• [Problem requirements]: Please restate, word for word, the lines below that begin at the one with "Terms and Conditions of Sale (270, 2498)" and end at the one with "Call Us: 813-404-2955 (91, 29)". Leave out all other lines.

• [Data for review]:

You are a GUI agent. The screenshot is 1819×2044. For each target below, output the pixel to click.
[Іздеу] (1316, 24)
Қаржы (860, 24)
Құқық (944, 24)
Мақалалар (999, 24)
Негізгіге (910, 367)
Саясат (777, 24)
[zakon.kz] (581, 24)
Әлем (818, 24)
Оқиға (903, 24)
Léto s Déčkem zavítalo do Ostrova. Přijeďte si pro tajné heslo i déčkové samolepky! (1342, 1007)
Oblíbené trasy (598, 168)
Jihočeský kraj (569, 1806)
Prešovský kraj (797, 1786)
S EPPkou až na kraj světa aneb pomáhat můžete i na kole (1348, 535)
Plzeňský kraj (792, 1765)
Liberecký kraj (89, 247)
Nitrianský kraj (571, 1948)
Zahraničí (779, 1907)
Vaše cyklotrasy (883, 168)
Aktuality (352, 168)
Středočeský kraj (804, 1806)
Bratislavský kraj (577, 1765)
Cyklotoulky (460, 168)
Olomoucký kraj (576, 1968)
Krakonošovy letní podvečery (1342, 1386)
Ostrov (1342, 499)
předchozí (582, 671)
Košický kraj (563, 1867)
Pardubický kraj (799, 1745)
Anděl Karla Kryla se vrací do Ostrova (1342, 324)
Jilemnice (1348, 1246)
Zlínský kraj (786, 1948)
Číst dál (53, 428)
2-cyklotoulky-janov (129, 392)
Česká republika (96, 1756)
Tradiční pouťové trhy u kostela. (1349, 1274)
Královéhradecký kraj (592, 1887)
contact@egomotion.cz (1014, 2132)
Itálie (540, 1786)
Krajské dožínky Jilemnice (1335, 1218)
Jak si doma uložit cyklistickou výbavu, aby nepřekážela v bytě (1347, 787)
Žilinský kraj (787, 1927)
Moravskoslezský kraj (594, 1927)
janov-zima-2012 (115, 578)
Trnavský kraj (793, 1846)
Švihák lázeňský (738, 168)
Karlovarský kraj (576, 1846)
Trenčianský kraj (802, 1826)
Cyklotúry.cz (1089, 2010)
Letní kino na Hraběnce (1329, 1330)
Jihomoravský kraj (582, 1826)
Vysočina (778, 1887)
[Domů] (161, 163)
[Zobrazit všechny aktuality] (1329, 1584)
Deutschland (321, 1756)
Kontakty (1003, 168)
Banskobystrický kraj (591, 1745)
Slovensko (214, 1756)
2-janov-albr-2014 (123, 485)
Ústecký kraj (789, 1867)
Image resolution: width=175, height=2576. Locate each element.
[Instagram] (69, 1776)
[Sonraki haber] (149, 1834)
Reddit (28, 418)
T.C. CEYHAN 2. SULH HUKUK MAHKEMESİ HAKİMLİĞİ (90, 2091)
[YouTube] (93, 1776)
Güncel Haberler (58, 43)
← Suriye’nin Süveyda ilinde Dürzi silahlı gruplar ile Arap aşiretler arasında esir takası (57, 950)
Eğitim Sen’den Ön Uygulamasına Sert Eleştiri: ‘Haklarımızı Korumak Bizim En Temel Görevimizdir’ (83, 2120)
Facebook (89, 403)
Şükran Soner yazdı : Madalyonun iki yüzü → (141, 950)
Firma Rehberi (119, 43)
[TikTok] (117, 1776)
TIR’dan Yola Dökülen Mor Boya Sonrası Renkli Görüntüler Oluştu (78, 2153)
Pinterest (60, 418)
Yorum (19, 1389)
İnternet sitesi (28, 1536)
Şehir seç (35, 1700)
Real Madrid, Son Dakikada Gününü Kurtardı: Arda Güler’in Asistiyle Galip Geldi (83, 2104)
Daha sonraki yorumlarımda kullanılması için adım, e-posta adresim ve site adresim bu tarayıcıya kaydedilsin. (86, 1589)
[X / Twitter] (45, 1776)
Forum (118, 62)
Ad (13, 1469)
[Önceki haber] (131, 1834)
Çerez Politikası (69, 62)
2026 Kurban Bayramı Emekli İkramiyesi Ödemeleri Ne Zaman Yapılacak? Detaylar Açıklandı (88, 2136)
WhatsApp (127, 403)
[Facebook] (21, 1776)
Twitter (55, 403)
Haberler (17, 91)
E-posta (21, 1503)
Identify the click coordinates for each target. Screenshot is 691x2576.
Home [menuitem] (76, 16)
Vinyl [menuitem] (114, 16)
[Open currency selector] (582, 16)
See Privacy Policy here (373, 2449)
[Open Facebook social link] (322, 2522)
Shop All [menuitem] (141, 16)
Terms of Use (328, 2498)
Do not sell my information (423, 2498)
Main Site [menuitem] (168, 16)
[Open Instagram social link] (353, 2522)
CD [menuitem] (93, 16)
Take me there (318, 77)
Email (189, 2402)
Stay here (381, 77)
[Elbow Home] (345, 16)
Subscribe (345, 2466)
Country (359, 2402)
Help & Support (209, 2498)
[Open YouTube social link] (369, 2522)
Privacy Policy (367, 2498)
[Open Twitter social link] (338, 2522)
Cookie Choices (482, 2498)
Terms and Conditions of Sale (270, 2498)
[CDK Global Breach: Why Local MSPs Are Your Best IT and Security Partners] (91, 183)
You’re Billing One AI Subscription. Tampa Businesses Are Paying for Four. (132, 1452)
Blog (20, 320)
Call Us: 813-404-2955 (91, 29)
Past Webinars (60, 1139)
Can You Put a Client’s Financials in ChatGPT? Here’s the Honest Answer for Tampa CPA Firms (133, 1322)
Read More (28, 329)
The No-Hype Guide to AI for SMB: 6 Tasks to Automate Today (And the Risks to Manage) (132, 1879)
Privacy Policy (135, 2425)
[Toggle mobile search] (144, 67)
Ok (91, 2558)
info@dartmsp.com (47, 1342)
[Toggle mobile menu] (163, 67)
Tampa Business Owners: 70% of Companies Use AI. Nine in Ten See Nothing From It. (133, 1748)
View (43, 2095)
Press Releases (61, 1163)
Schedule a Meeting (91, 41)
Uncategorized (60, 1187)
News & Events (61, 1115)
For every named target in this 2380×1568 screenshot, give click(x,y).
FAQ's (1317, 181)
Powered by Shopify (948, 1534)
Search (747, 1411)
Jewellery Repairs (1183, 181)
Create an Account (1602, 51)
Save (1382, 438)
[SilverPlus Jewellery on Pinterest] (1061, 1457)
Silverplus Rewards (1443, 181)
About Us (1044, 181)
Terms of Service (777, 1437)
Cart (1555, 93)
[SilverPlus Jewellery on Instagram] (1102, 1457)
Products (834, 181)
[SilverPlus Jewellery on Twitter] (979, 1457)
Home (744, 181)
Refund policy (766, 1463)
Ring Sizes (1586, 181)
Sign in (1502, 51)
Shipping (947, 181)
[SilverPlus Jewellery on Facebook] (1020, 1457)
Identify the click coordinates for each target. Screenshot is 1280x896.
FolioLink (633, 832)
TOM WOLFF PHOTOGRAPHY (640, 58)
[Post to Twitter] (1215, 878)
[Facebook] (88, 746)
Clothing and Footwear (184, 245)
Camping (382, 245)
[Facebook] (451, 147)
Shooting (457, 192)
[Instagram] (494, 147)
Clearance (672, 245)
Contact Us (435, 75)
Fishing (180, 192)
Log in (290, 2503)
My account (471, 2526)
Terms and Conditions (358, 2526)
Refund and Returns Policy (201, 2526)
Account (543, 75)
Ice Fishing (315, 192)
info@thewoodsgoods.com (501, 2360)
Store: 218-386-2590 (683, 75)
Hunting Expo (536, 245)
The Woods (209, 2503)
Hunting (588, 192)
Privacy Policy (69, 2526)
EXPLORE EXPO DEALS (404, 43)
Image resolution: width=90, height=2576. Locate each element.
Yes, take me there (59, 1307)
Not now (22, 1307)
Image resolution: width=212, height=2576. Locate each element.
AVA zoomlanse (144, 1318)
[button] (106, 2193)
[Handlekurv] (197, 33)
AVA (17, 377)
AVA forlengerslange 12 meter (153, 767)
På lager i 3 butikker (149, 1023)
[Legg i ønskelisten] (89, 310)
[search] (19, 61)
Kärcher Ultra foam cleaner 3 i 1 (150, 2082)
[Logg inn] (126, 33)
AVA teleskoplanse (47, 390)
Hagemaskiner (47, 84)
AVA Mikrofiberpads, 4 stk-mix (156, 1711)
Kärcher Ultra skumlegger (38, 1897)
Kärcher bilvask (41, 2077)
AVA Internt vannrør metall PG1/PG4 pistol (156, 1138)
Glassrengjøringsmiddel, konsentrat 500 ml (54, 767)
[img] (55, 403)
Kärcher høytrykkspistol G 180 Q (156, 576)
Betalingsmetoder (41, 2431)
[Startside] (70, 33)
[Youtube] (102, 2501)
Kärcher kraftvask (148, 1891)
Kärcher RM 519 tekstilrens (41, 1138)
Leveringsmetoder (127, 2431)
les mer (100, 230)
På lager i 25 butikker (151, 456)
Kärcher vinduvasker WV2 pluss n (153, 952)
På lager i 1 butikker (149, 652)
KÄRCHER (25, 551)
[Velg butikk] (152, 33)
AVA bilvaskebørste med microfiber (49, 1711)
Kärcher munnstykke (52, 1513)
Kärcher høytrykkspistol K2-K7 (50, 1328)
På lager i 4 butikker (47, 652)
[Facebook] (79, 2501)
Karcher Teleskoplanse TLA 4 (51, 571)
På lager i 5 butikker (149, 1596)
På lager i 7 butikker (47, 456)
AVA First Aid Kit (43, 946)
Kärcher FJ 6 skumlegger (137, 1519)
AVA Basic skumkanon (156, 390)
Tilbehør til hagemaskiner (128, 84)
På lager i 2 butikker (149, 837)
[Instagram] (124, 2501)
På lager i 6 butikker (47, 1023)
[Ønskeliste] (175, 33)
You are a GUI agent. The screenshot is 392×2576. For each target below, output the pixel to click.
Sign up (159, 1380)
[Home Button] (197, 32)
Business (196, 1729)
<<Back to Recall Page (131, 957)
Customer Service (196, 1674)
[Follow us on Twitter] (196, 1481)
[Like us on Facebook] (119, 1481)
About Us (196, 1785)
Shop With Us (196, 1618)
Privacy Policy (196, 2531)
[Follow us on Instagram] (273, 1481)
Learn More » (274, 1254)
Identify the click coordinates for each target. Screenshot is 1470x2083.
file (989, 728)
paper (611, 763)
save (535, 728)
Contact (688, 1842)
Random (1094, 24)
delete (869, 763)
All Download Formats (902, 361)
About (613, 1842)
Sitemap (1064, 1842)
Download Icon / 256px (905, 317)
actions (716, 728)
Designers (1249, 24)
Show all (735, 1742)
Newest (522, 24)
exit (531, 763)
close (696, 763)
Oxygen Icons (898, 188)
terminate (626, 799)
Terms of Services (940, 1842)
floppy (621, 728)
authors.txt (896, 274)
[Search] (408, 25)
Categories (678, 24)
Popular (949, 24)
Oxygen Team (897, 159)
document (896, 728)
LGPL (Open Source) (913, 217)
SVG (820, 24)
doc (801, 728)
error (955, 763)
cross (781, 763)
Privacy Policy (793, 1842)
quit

• [Response]:
Terms and Conditions of Sale (270, 2498)
[CDK Global Breach: Why Local MSPs Are Your Best IT and Security Partners] (91, 183)
You’re Billing One AI Subscription. Tampa Businesses Are Paying for Four. (132, 1452)
Blog (20, 320)
Call Us: 813-404-2955 (91, 29)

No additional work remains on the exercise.